### WHAT THIS TASK INVOLVES
Copy the records. Keep every line exactly as it is.

(Collected data entries)

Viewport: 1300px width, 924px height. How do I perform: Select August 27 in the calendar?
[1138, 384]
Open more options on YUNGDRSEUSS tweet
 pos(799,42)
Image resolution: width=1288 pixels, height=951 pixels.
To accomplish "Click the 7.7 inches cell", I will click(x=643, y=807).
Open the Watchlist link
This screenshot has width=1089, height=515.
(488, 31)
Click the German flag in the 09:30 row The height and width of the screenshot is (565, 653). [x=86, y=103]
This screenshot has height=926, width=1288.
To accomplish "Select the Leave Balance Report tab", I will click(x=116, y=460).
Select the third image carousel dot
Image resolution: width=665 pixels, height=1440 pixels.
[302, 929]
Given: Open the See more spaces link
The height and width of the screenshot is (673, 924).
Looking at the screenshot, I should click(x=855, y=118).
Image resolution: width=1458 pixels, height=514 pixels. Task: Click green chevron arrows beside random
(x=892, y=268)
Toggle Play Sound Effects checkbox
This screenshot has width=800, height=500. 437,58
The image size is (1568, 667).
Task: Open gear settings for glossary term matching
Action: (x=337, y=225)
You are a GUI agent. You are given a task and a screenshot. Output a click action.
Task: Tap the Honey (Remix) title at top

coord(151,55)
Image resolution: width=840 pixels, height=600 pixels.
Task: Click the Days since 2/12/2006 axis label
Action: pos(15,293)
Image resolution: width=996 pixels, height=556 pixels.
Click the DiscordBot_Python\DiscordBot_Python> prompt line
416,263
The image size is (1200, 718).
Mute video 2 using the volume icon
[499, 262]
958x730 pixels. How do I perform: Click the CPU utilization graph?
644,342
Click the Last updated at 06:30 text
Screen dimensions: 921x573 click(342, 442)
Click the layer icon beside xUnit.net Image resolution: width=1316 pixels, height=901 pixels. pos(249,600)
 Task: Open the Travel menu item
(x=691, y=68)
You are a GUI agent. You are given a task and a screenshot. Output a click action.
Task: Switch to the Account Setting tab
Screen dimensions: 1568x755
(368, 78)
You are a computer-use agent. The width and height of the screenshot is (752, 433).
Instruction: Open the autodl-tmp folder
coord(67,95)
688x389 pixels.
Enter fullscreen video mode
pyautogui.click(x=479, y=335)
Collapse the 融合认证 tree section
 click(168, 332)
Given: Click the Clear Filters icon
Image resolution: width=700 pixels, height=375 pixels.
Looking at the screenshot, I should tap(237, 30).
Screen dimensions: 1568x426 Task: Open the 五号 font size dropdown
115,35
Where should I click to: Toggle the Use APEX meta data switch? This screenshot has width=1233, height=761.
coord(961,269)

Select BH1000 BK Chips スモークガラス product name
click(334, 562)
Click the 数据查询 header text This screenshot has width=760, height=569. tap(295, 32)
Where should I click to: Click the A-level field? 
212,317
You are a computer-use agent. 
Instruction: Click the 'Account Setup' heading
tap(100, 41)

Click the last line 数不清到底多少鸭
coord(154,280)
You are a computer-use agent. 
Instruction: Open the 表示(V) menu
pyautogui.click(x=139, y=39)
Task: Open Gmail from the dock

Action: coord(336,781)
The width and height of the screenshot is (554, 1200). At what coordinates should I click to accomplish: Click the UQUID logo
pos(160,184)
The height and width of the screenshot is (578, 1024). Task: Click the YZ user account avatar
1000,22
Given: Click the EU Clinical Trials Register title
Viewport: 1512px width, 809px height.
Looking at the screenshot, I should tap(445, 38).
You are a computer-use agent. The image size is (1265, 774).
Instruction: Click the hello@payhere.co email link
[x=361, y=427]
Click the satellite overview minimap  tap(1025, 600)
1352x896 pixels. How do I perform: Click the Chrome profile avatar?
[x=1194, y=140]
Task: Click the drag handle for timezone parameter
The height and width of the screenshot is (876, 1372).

### TASK RESPONSE
Viewport: 1300px width, 924px height. How do I perform: Select August 27 in the calendar?
[1138, 384]
Open more options on YUNGDRSEUSS tweet
 pos(799,42)
Image resolution: width=1288 pixels, height=951 pixels.
To accomplish "Click the 7.7 inches cell", I will click(x=643, y=807).
Open the Watchlist link
This screenshot has width=1089, height=515.
(488, 31)
Click the German flag in the 09:30 row The height and width of the screenshot is (565, 653). [x=86, y=103]
This screenshot has height=926, width=1288.
To accomplish "Select the Leave Balance Report tab", I will click(x=116, y=460).
Select the third image carousel dot
Image resolution: width=665 pixels, height=1440 pixels.
[302, 929]
Given: Open the See more spaces link
The height and width of the screenshot is (673, 924).
Looking at the screenshot, I should click(x=855, y=118).
Image resolution: width=1458 pixels, height=514 pixels. Task: Click green chevron arrows beside random
(x=892, y=268)
Toggle Play Sound Effects checkbox
This screenshot has width=800, height=500. 437,58
The image size is (1568, 667).
Task: Open gear settings for glossary term matching
Action: (x=337, y=225)
You are a GUI agent. You are given a task and a screenshot. Output a click action.
Task: Tap the Honey (Remix) title at top

coord(151,55)
Image resolution: width=840 pixels, height=600 pixels.
Task: Click the Days since 2/12/2006 axis label
Action: pos(15,293)
Image resolution: width=996 pixels, height=556 pixels.
Click the DiscordBot_Python\DiscordBot_Python> prompt line
416,263
The image size is (1200, 718).
Mute video 2 using the volume icon
[499, 262]
958x730 pixels. How do I perform: Click the CPU utilization graph?
644,342
Click the Last updated at 06:30 text
Screen dimensions: 921x573 click(342, 442)
Click the layer icon beside xUnit.net Image resolution: width=1316 pixels, height=901 pixels. pos(249,600)
 Task: Open the Travel menu item
(x=691, y=68)
You are a GUI agent. You are given a task and a screenshot. Output a click action.
Task: Switch to the Account Setting tab
Screen dimensions: 1568x755
(368, 78)
You are a computer-use agent. The width and height of the screenshot is (752, 433).
Instruction: Open the autodl-tmp folder
coord(67,95)
688x389 pixels.
Enter fullscreen video mode
pyautogui.click(x=479, y=335)
Collapse the 融合认证 tree section
 click(168, 332)
Given: Click the Clear Filters icon
Image resolution: width=700 pixels, height=375 pixels.
Looking at the screenshot, I should tap(237, 30).
Screen dimensions: 1568x426 Task: Open the 五号 font size dropdown
115,35
Where should I click to: Toggle the Use APEX meta data switch? This screenshot has width=1233, height=761.
coord(961,269)

Select BH1000 BK Chips スモークガラス product name
click(334, 562)
Click the 数据查询 header text This screenshot has width=760, height=569. tap(295, 32)
Where should I click to: Click the A-level field? 
212,317
You are a computer-use agent. 
Instruction: Click the 'Account Setup' heading
tap(100, 41)

Click the last line 数不清到底多少鸭
coord(154,280)
You are a computer-use agent. 
Instruction: Open the 表示(V) menu
pyautogui.click(x=139, y=39)
Task: Open Gmail from the dock

Action: coord(336,781)
The width and height of the screenshot is (554, 1200). At what coordinates should I click to accomplish: Click the UQUID logo
pos(160,184)
The height and width of the screenshot is (578, 1024). Task: Click the YZ user account avatar
1000,22
Given: Click the EU Clinical Trials Register title
Viewport: 1512px width, 809px height.
Looking at the screenshot, I should tap(445, 38).
You are a computer-use agent. The image size is (1265, 774).
Instruction: Click the hello@payhere.co email link
[x=361, y=427]
Click the satellite overview minimap  tap(1025, 600)
1352x896 pixels. How do I perform: Click the Chrome profile avatar?
[x=1194, y=140]
Task: Click the drag handle for timezone parameter
The height and width of the screenshot is (876, 1372).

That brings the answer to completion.